Dynamic pricing is the mechanism that makes the trip price rise when demand is high and supply is scarce, as on a weekend night or a day of heavy rain. It was one of the most sensitive points of the regime, and the revision of the law tackles precisely how that price can vary.
What existed before: a cap of 100%
Until now, dynamic pricing had a legal limit. The price could not exceed the average of the previous 72 hours by more than 100%. In other words, at a moment of high demand, the value could at most double compared with the recent average. That cap acted as a brake on the most aggressive price spikes.
What changes: the legal cap disappears
The revision does away with that limit. The cap of 100% above the average of the previous 72 hours no longer exists. In practice, the price at times of strong demand no longer has a brake set by law. Prices continue to be freely agreed between the platforms and the passengers, within market logic, but without the limit that existed until now.
dynamic pricing
| topic | 2018 law | new law |
|---|---|---|
| legal cap | maximum of 100% above the average of the previous 72 hours | no legal cap set by law |
| price setting | freely agreed, within the limit | freely agreed, without that limit |
| information to the passenger | price known at the time of booking | value must be clearly disclosed before the trip |
The trade-off: knowing the price before travelling
In exchange, the law strengthens the right to information. The passenger must be clearly informed of the value before the trip begins. The idea is that, even without a cap, no one gets into a car without knowing how much they will pay: if the price is high because of demand, the passenger finds out before accepting and can decide not to travel or to wait.

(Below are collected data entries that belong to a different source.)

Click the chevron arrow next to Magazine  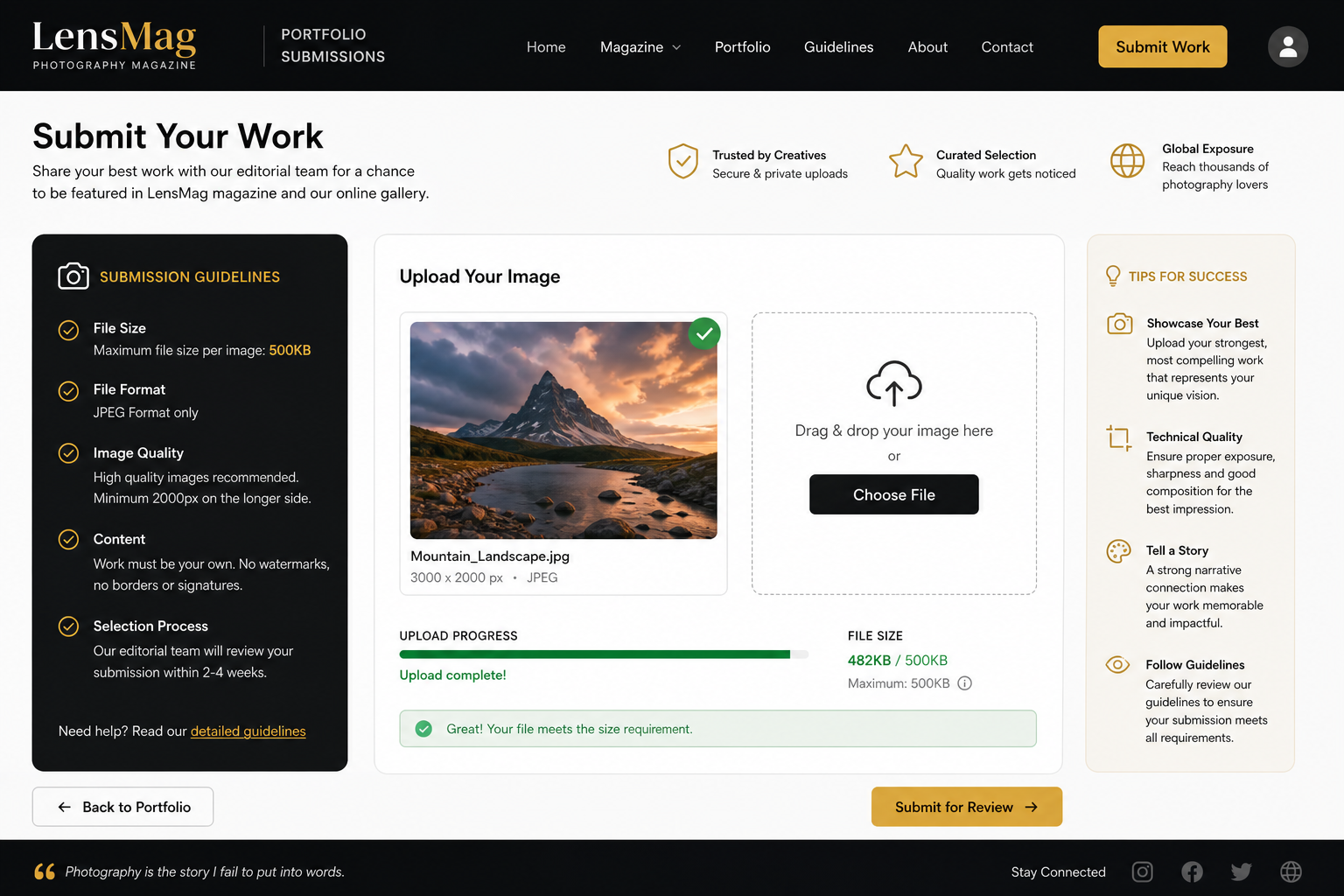[676, 48]
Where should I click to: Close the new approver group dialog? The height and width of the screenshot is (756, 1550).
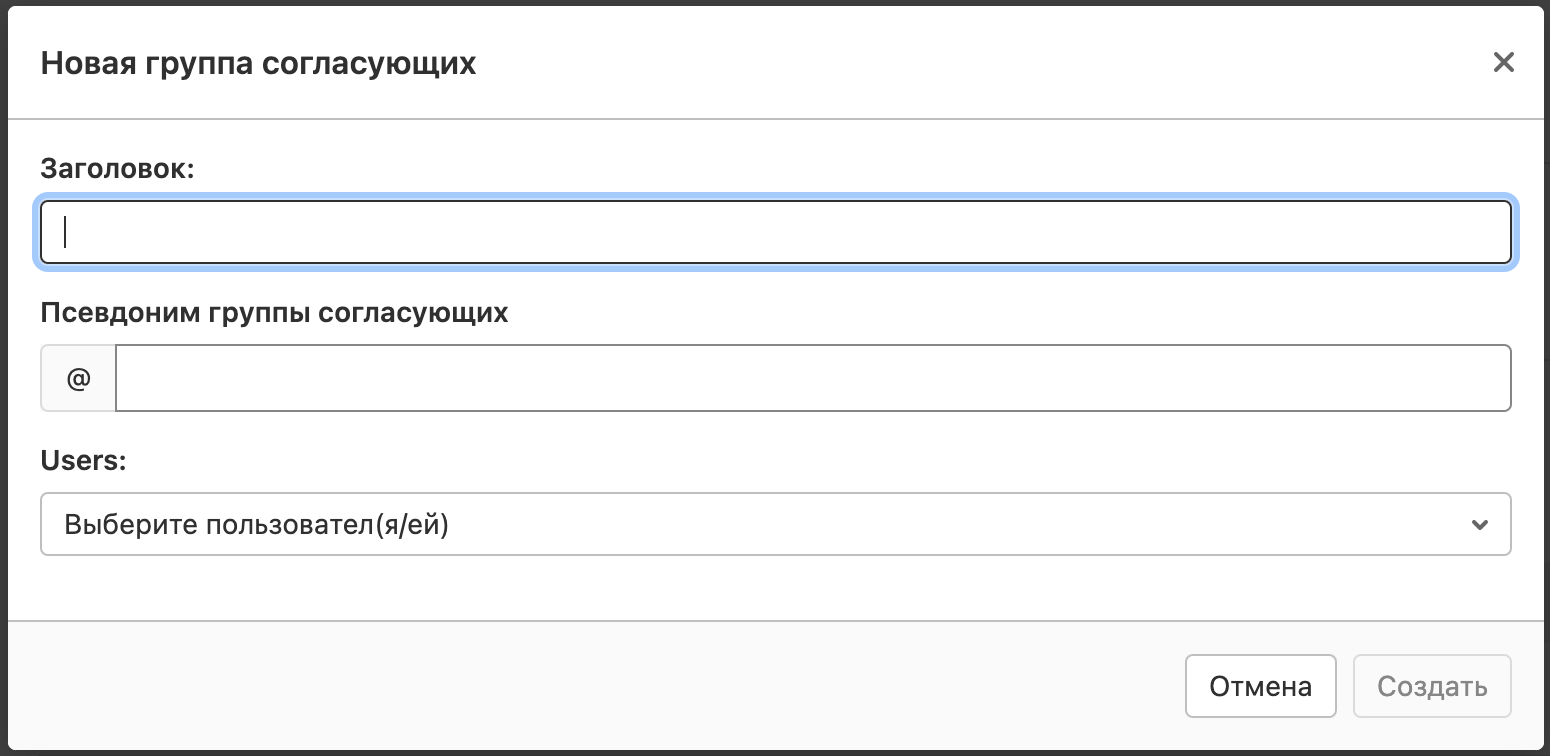[x=1503, y=63]
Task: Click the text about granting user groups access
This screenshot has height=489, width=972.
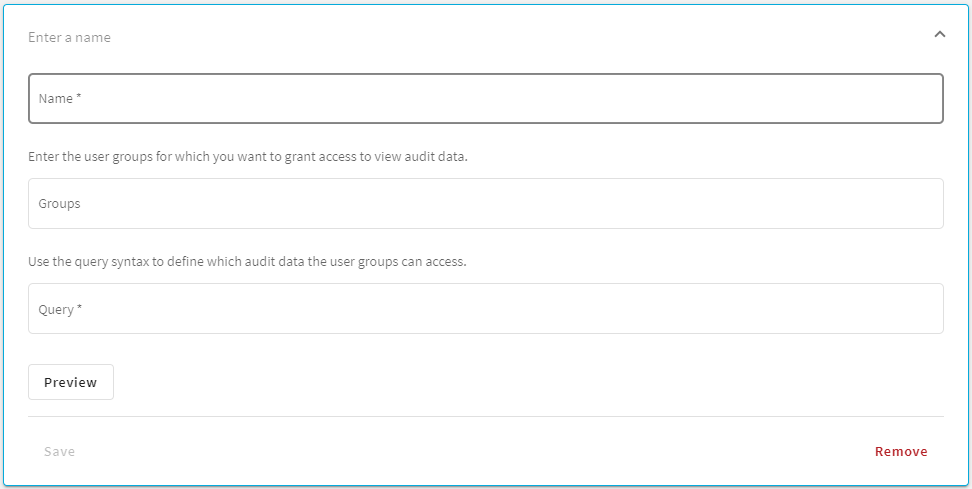Action: pyautogui.click(x=248, y=156)
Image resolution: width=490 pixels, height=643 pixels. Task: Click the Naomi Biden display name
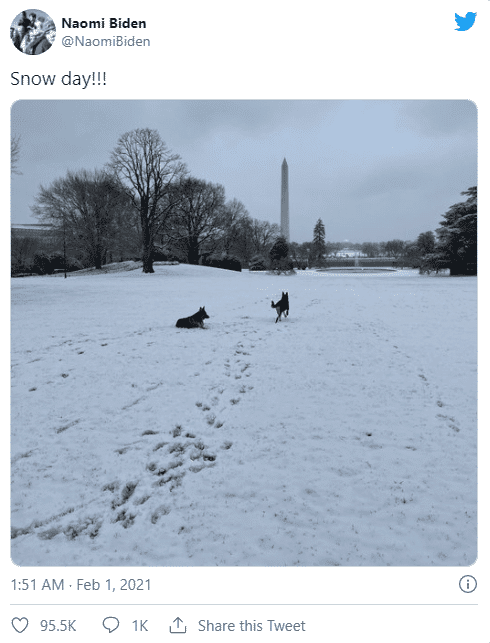click(104, 23)
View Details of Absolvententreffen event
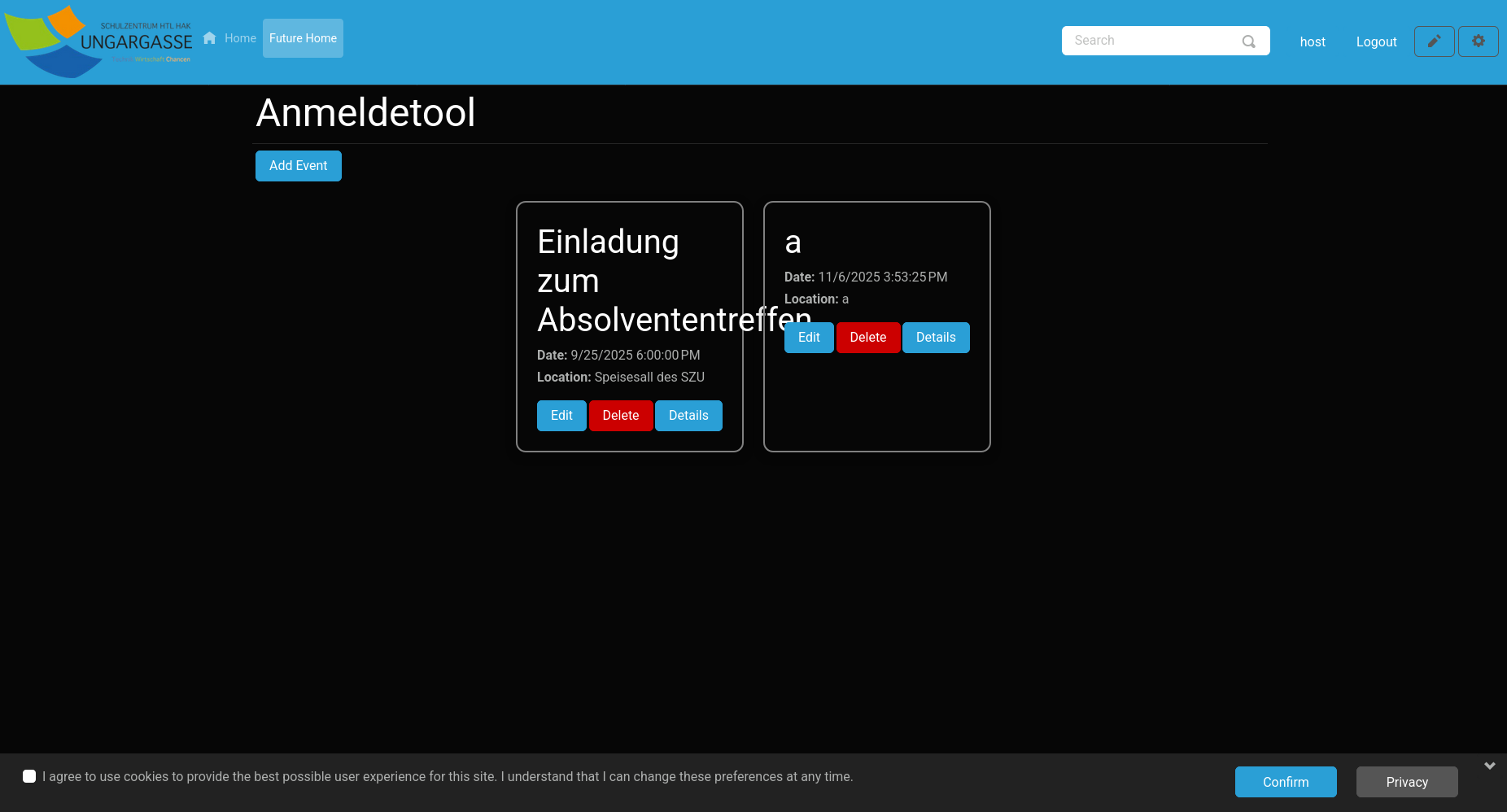 click(x=688, y=416)
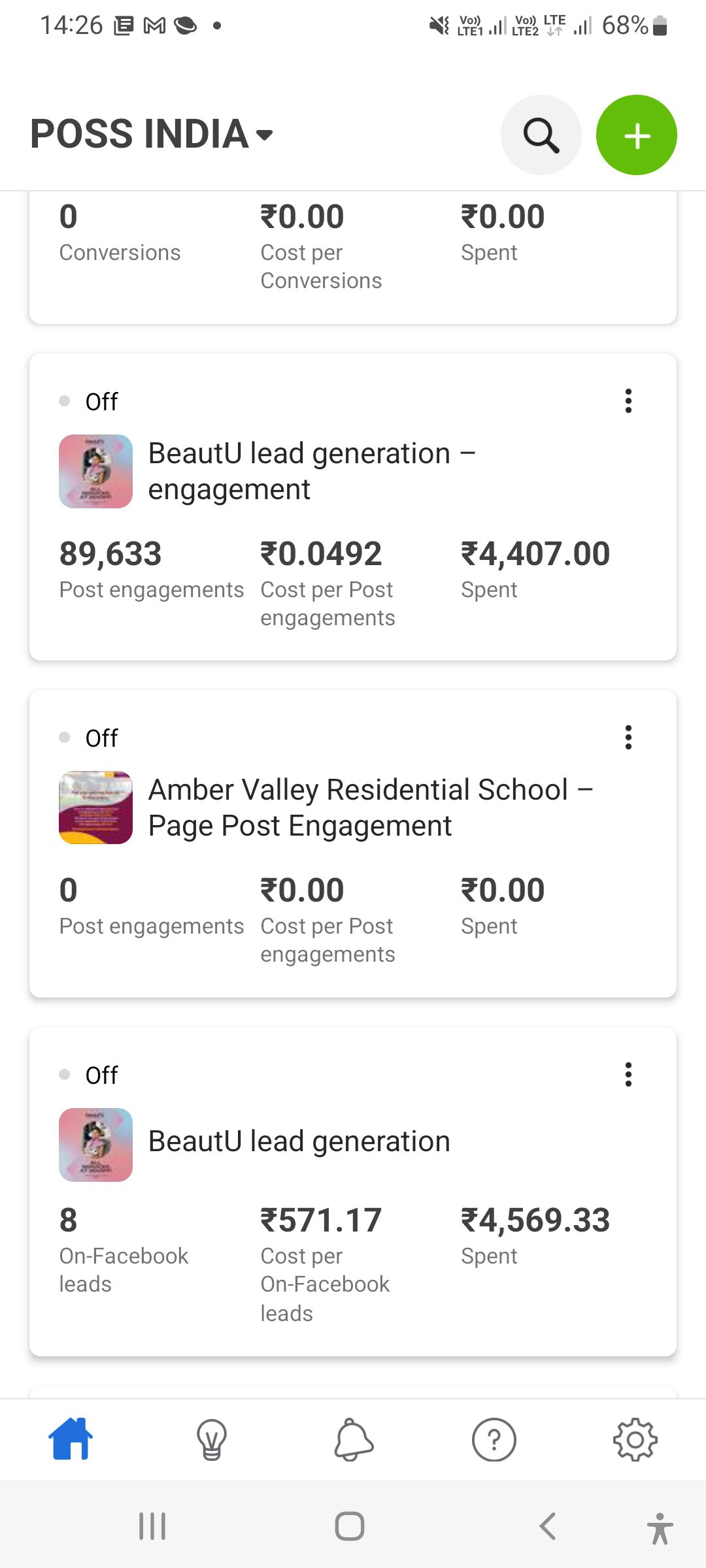Tap Off status on BeautU lead generation campaign
This screenshot has width=706, height=1568.
(101, 1075)
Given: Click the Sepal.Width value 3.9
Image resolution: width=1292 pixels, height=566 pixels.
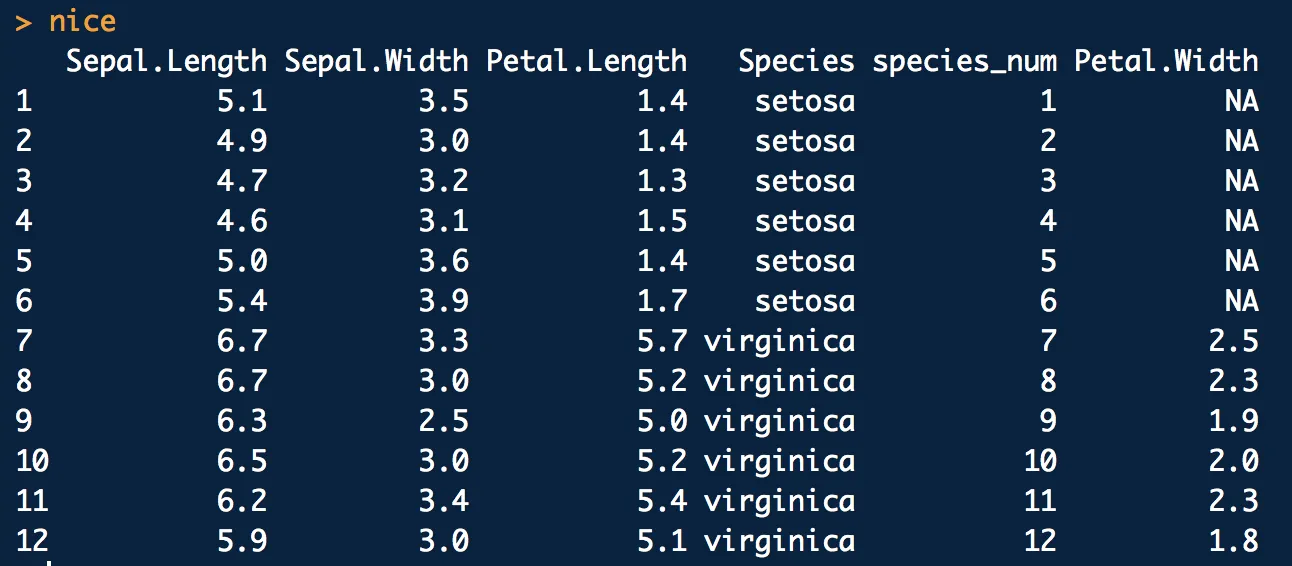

Not everyone considers this trade-off sufficient. PS member of parliament Luís Moreira Testa criticised the change, stating that, these days, you get into a TVDE without knowing how much you are going to pay. The criticism points to the risk of prices rising without limit at peak times, with prior information not enough to protect the passenger from the final value.
What it means for the passenger, in practice
There are two concrete effects. The first is that, at times of very high demand, prices may rise more than they did before, because the limit that curbed them disappears. The second is that the passenger now expressly has the right to know the value before the trip begins. Informed choice replaces the legal brake: the price may be higher, but it should not be a surprise at the end.
what you can do
- set freely agreed prices, without the former dynamic pricing cap
- apply dynamic pricing at times of high demand
- as a passenger, know the trip value before accepting it
- as a passenger, refuse the trip if the price shown is not worth it
what you cannot do
- start the trip without having clearly informed the passenger of the value
- invoke a legal cap of 100% that no longer exists
Still dependent on promulgation
The revision was approved on 17 July 2026, but it only takes effect after promulgation by the President of the Republic and publication in the official gazette (Diário da República). Until then, the previous regime remains in place.
Practical cases
On New Year's Eve, the price of a trip tripled. Is it legal?
it dependsUnder the new law the cap of 100% above the average of the previous 72 hours no longer exists, so a price well above the usual, on its own, does not breach a legal limit. What the law requires is that this value be clearly disclosed to you before the trip begins. If the price was shown to you and you accepted it, the agreement is valid.
I only understood the price at the end of the trip and I find it excessive. Can I dispute it?
it dependsThe law states that the passenger must be clearly informed of the value before the trip begins. If that did not happen, there are grounds to complain, because the right to prior information was disregarded. A lack of prior information is different from a high price that was duly shown to you and that you accepted.